Especially when adding 3 packages will give about 99% of people the
ability to browse in their new LFS
successfully (lynx, dhcpcd, ppp). Quite frankly, very few people have
static IP ethernet connections,
needing either DHCP or PPP(oE). In fact, I'd probably say the only
people who *DO* have static IP
access are the ones who'd already know *HOW* to set up networking,
because probably anyone with
static IP access has their own linux router already.
>Creeping "bloatitis" is difficult to resist. Division of labor is
>important. Focus is easily lost.
I don't call making LFS functional after the book is creeping bloatitis
- I consider it doing the right thing
for the first time LFSer - the experienced LFSer won't need the help,
but the first timer will. I think the
biggest problem is those of us here on -dev have forgotten what it was
like the first time they booted into
that shiny new LFS, then tried to install further stuff to make it a
functional system., and found they couldn't
get anything because no functionality was there to do so.

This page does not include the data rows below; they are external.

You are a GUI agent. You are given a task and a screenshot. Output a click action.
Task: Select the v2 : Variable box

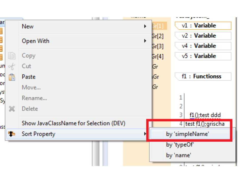[x=203, y=36]
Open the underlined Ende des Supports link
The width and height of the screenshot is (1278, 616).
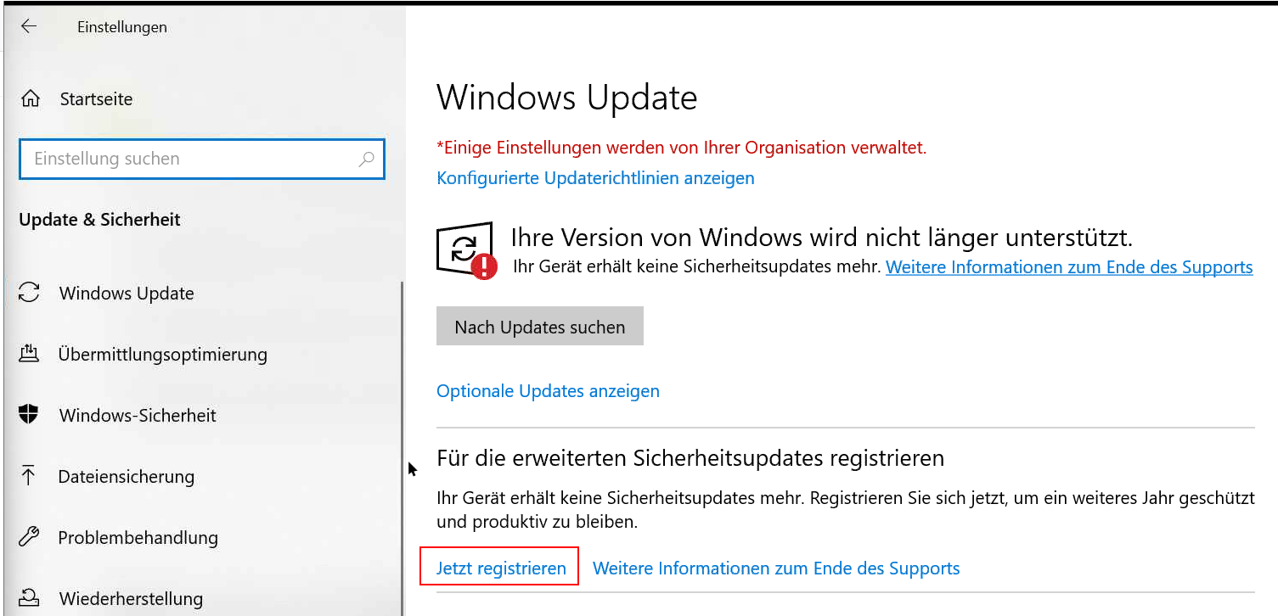pos(1068,267)

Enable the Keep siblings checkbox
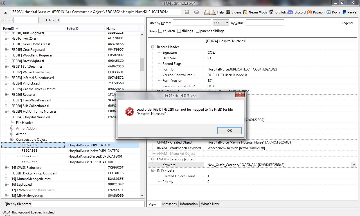179,31
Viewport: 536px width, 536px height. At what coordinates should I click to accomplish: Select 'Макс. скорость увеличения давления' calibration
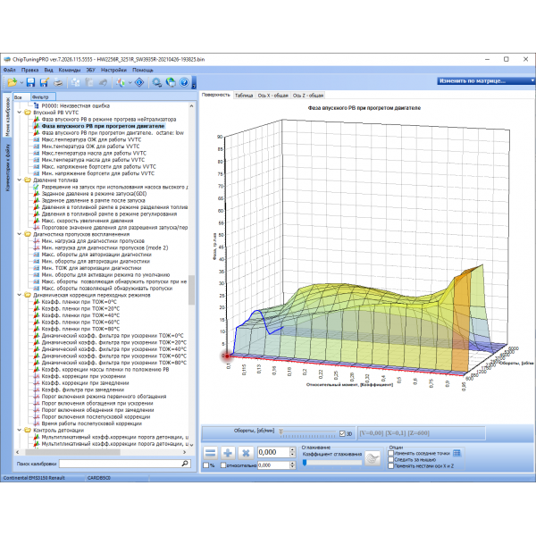pos(84,221)
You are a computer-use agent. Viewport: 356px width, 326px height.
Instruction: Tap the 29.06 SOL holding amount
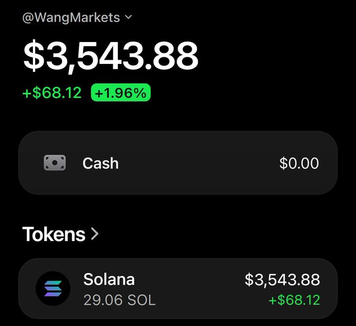(x=120, y=300)
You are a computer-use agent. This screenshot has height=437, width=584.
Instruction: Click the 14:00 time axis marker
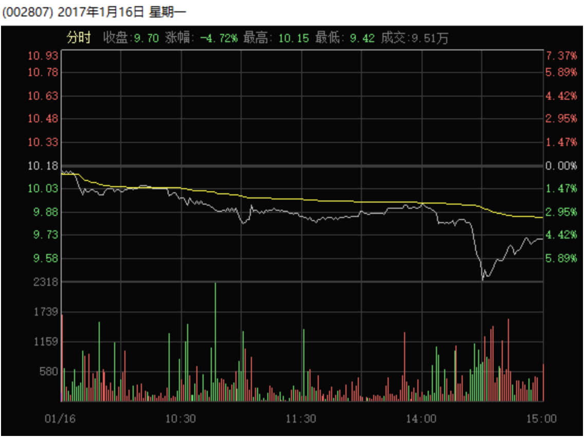coord(422,419)
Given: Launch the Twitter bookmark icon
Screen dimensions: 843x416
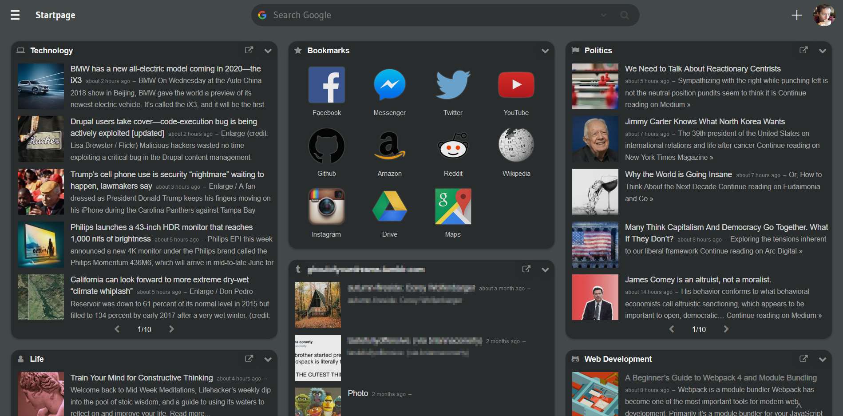Looking at the screenshot, I should tap(453, 85).
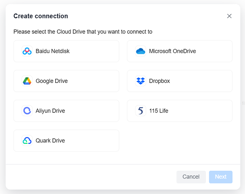Viewport: 245px width, 194px height.
Task: Click the cloud drive selection instruction text
Action: coord(83,32)
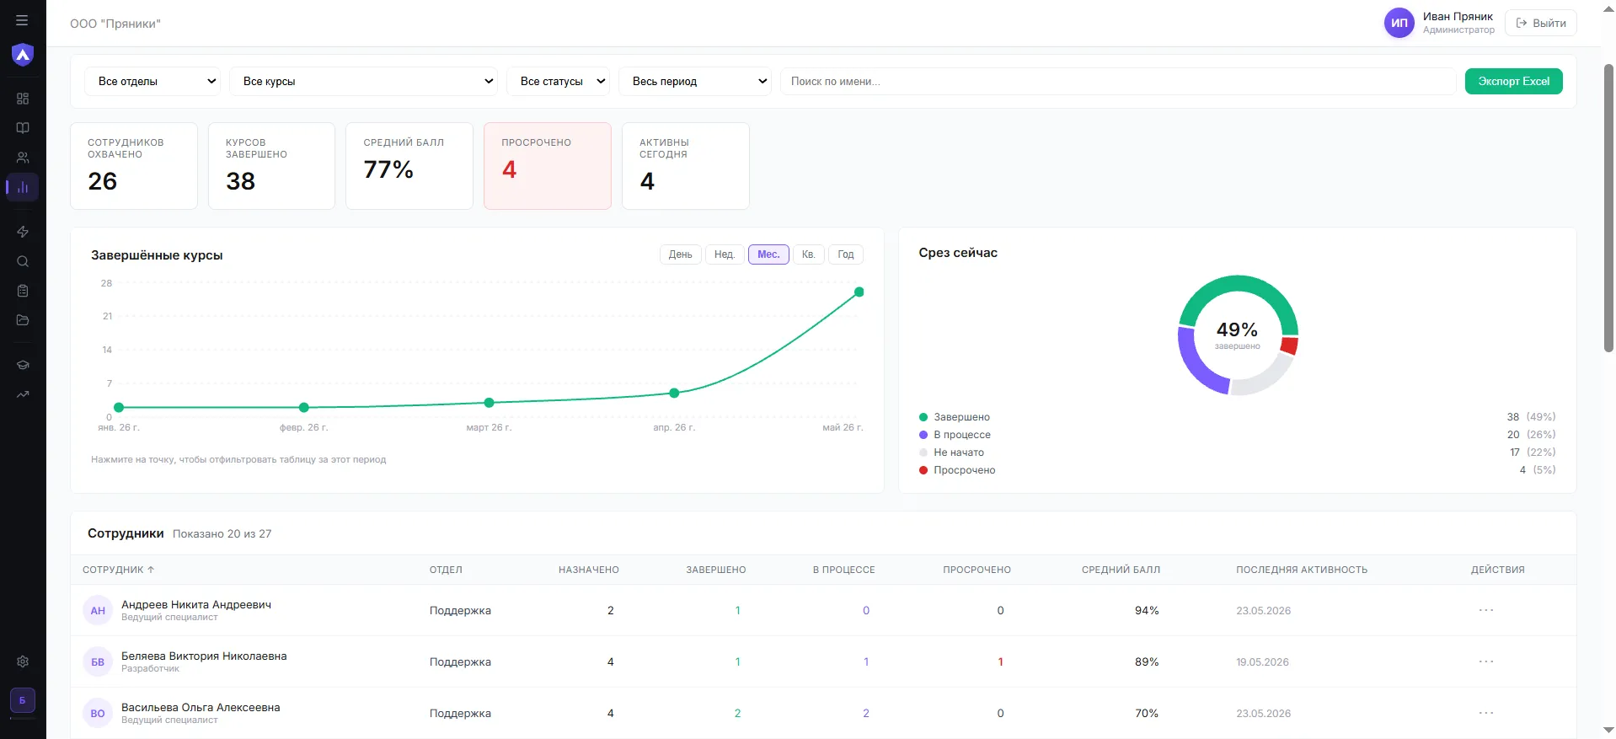Screen dimensions: 1616x739
Task: Open the dashboard grid icon in sidebar
Action: point(23,99)
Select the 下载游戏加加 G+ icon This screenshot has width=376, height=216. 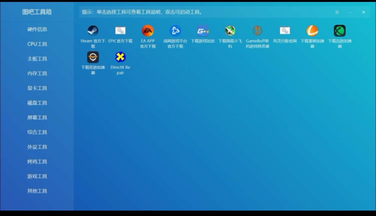[x=203, y=31]
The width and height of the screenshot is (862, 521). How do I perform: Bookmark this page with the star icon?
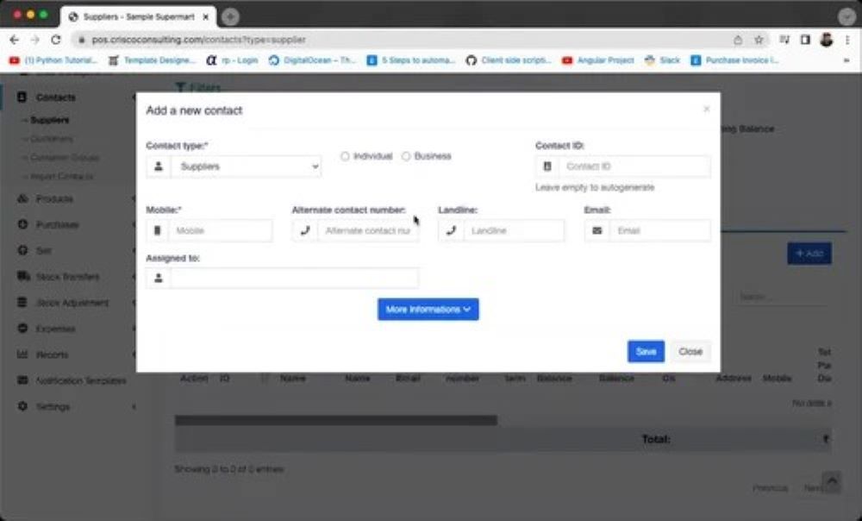point(759,40)
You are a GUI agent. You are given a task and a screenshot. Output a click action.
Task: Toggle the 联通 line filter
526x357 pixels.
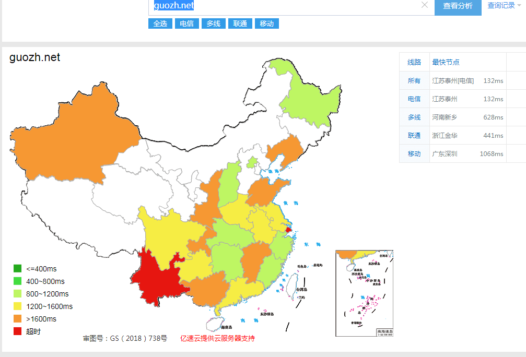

It's better
now that we have an ftp client (provided
so kindly by inetutils), but I think we could easily do better, without
"bloating" up the LFS install.
><rant not related to you at all>
>Especially when a crew that wants to be bleeding edge is holding sway
>and denigrating valid concerns with whines about resisting the future.
>A low form of argument if ever I heard one, but maybe they are
>incapable of better. Or respect none but their own opinions and
></rant not related to you at all>
This smells an awful lot like a personal attack against quite a few
people who really want to see LFS
move forward. Lets face it...2.6 is here, has been for months, and so
has NPTL - isn't it about time we
were using it? Udev - no it's not essential now..but soon will be, when
the kernel guys start randomizing
device numbers, so we might as well get it going - it also solves the
long-standing issue with device creation
(too many or too few). Hotplug is just simply a good thing to have, and
is the preferred method of dealing with
removable devices, such as USB or Firewire devices.
Just a few weeks ago, people were complaining because there was no
development, now there's development again
and people are STILL complaining. Make up your mind guys, please?